Flop M5s alle Regionali, Orlando: «Ora cambia l’asse del governo»

Più che un rimpasto nell’esecutivo, il Pd ora chiede con più forza un cambio di linea, soprattutto dopo il crollo elettorale grillino

Se il risultato delle Regionali, in particolare in Emilia Romagna, può rappresentare un “pericolo scampato” per il governo giallo-rosso, di certo però i dati emersi dalle urne porteranno alcune modifiche, secondo il vicesegretario del Pd Andrea Orlando. «È giusto che oggi si usi questo risultato per modificare l’asse politico del governo su molte questioni – ha detto a Circo Massimo su Radio Capital – Ad esempio il M5S, dopo questa severa sconfitta, dovrebbe rinunciare a un armamentario che non paga elettoralmente e che rende difficile l’attività di governo. Ad esempio, sulla questione della giustizia dovrebbe esserci una disponibilità al confronto superiore a quella che c’è stata finora».

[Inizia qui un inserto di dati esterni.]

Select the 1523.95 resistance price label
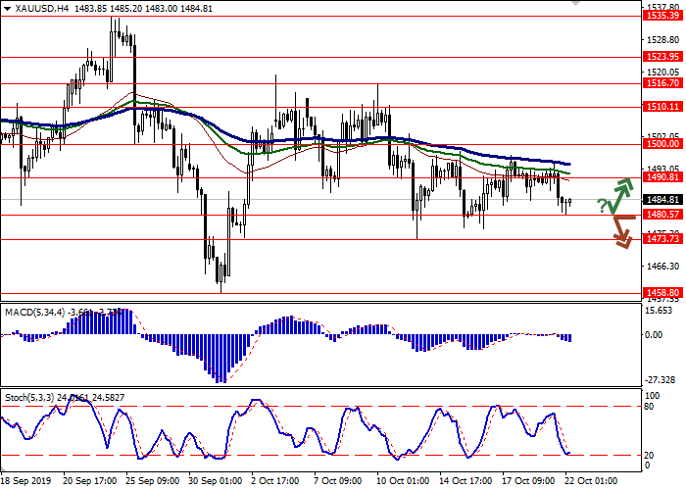686x490 pixels. [662, 57]
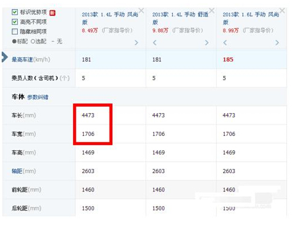Uncheck the 高亮不同项 checkbox
Image resolution: width=307 pixels, height=229 pixels.
coord(15,22)
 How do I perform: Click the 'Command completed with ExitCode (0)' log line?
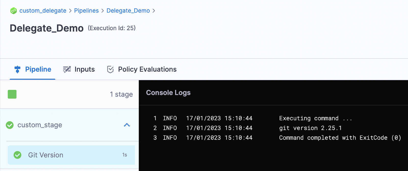click(x=340, y=138)
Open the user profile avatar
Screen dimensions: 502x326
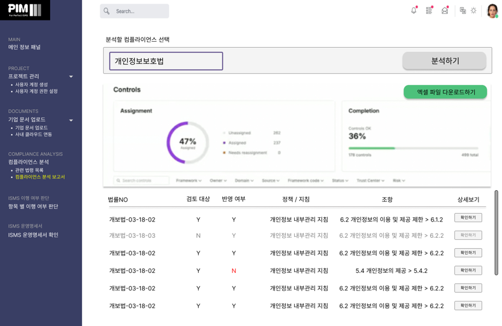pos(492,10)
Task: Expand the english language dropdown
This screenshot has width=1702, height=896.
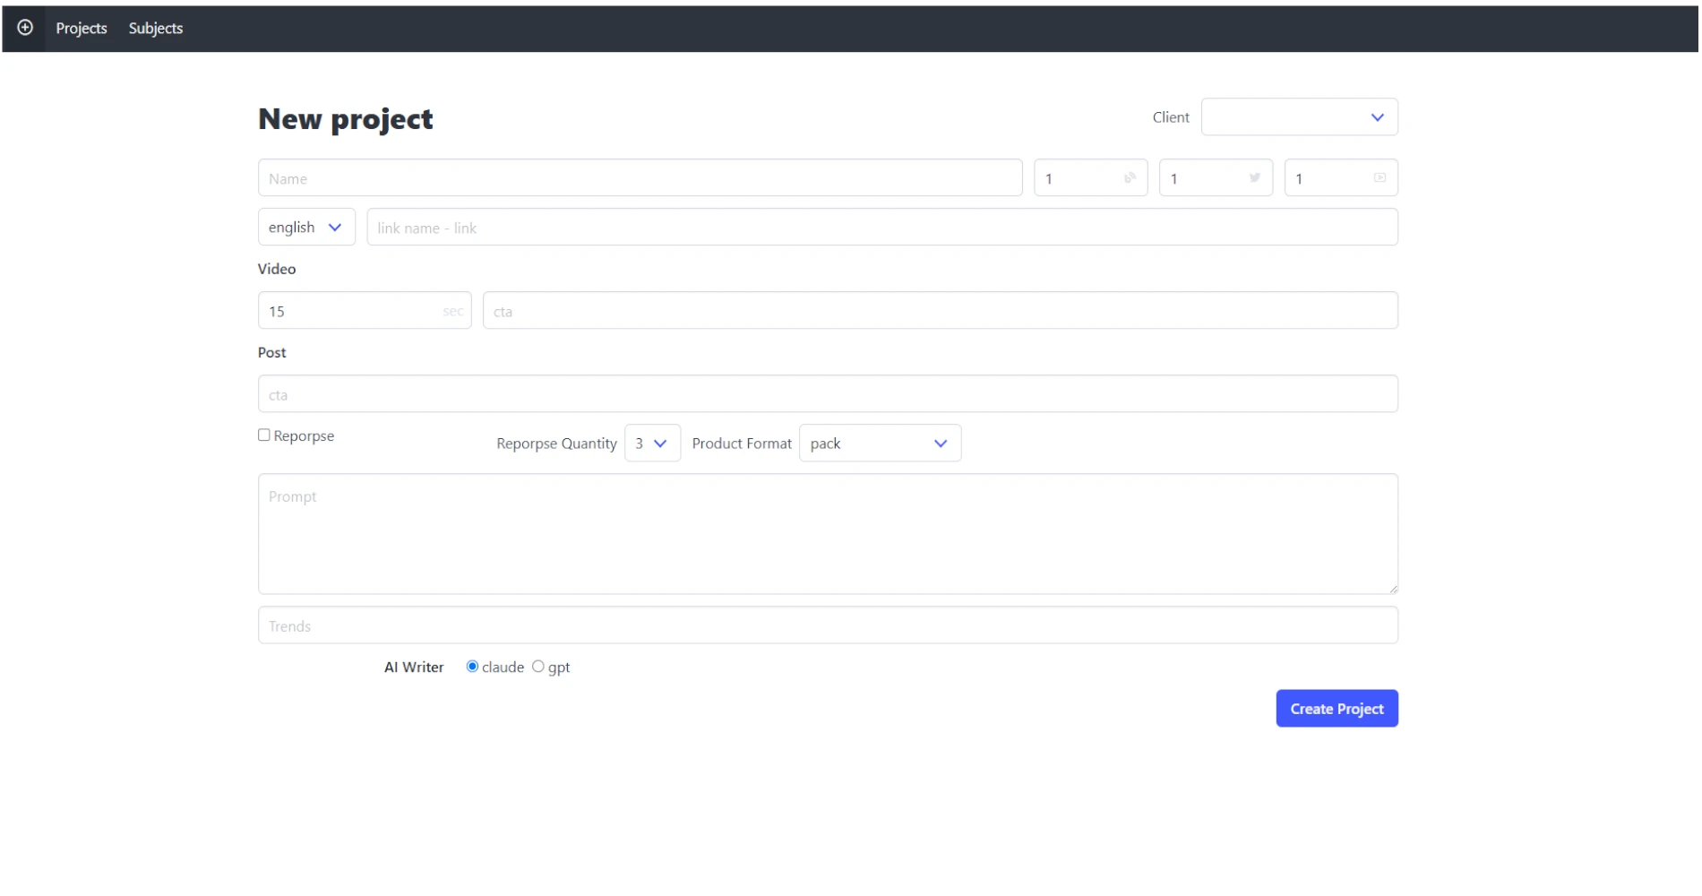Action: (306, 228)

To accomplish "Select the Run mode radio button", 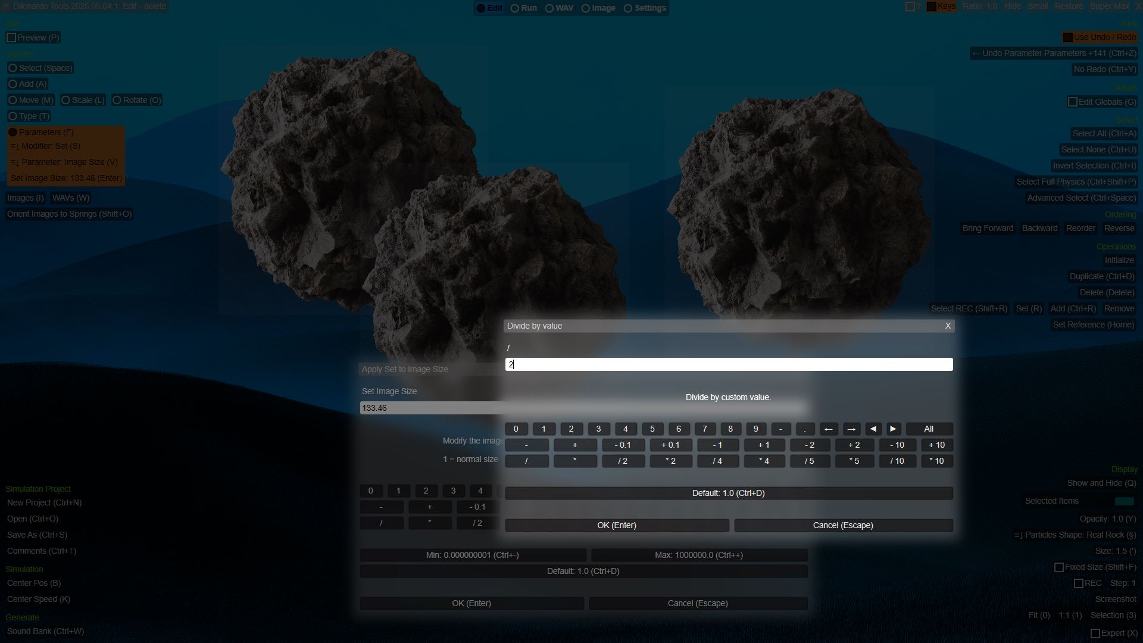I will click(x=516, y=8).
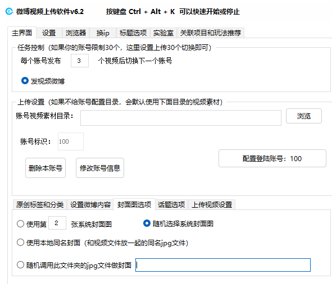Open 关联项目和玩法推荐 tab

point(211,33)
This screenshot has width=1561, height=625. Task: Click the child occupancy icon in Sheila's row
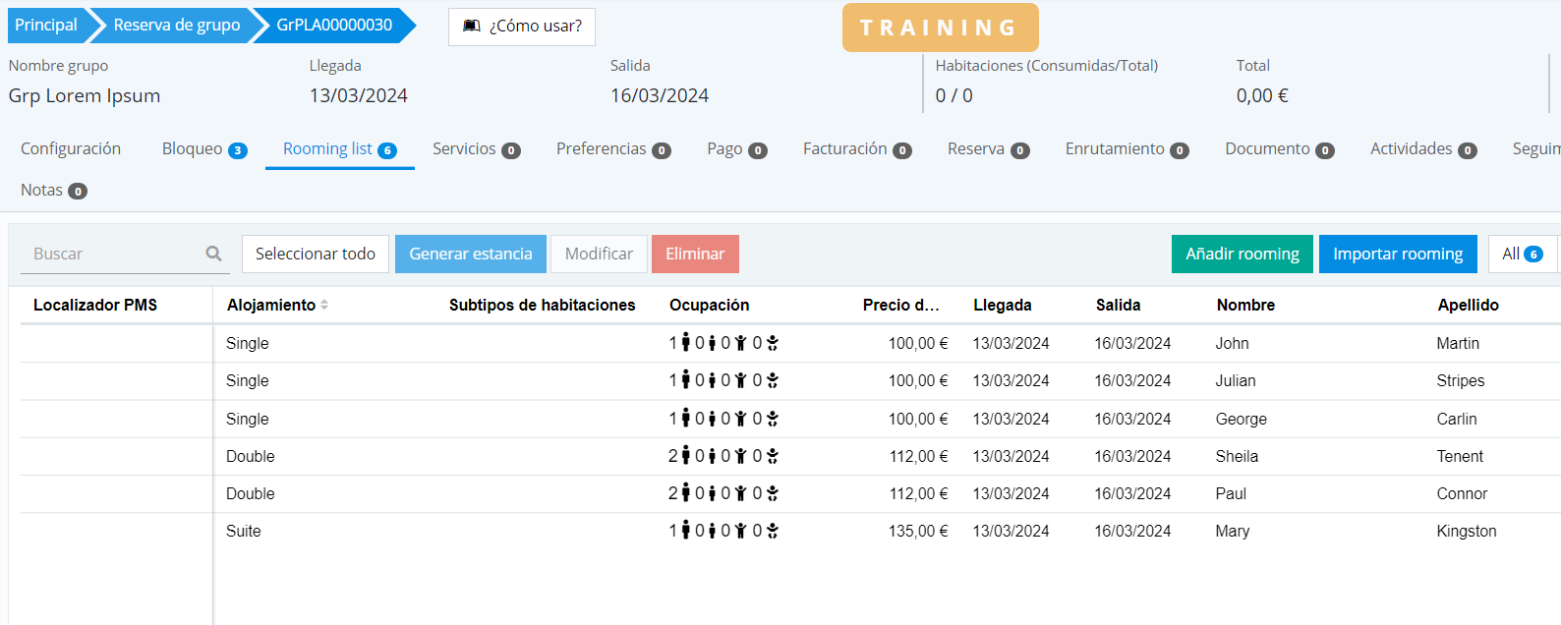pos(712,456)
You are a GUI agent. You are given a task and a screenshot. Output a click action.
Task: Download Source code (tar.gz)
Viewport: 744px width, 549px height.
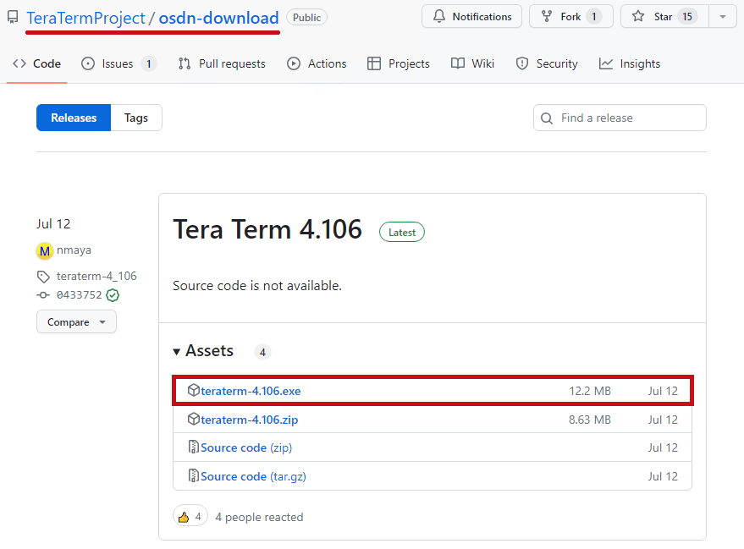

Qualche ora prima Orlando aveva commentato i risultati deludenti del M5s, sia in Emilia Romagna che in Calabria, e più incoraggianti per il Pd, richiamando gli alleati di governo grillini: «I cinque stelle sono a un bivio: devono decidere se seguire la linea che ha portato avanti Di Maio o scegliere la via del campo progressista».

Orlando aveva chiarito che al M5s non avrebbe rivendicato più posti nel governo, quanto «un assetto programmatico che tenga maggiormente conto dei temi delle diseguaglianze, della lotta per la transizione ecologica – ha detto durante la maratona su La7 – che sia messa da parte dal M5s una certa vena antipolitica e giustizialista». Niente rimpasto all’orizzonte, per ora: «Non credo che si ponga questa questione, ci interessano i temi», aggiunge. «Assolutamente vogliamo rivedere i decreti sicurezza e trovare un accordo per una norma diversa da quella Bonafede sulla prescrizione».